[The data]
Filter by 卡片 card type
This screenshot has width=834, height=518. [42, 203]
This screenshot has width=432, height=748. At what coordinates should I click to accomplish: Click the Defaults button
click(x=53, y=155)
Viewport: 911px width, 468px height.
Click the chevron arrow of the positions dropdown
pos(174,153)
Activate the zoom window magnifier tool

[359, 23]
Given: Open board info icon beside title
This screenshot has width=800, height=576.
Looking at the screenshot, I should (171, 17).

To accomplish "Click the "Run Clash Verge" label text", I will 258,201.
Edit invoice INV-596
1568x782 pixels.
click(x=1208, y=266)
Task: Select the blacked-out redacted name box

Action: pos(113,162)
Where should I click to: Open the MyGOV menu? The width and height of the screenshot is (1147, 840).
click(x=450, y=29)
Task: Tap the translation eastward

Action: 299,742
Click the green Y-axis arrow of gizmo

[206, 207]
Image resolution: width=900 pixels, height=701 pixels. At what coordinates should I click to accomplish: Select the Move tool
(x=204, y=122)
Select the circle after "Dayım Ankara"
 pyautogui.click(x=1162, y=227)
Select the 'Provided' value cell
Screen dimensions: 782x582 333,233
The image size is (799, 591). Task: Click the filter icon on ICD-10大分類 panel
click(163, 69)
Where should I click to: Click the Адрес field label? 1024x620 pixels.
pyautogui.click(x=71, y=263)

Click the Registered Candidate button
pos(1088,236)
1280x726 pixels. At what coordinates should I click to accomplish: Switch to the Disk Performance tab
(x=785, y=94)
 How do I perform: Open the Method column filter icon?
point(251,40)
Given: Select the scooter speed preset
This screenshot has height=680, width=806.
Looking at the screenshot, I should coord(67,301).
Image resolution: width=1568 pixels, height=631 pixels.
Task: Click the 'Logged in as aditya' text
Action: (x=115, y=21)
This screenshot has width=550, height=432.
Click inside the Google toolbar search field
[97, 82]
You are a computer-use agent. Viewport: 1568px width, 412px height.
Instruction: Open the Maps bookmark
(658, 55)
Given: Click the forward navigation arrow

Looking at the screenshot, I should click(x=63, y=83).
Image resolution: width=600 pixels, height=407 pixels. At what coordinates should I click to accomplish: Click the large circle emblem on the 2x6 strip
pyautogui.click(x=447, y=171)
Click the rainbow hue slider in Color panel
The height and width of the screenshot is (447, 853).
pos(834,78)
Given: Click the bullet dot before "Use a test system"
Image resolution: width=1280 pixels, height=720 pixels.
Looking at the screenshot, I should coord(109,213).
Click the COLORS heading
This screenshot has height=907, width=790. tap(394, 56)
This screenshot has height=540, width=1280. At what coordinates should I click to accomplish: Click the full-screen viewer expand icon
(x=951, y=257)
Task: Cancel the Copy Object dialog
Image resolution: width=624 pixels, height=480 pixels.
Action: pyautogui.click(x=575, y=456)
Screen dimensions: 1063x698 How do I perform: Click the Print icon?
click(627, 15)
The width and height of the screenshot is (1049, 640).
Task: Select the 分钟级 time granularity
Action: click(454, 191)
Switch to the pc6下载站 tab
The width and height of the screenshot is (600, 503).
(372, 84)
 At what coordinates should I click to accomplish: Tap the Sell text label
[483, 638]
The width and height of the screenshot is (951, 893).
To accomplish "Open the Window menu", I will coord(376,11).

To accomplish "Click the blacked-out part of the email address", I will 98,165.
[/The data]
Write down again the exact lines running from the beginning of the data to the line containing "Given: Open board info icon beside title", with both ends included.

→ **Solution to this task**:
Filter by 卡片 card type
This screenshot has width=834, height=518. [42, 203]
This screenshot has width=432, height=748. At what coordinates should I click to accomplish: Click the Defaults button
click(x=53, y=155)
Viewport: 911px width, 468px height.
Click the chevron arrow of the positions dropdown
pos(174,153)
Activate the zoom window magnifier tool

[359, 23]
Given: Open board info icon beside title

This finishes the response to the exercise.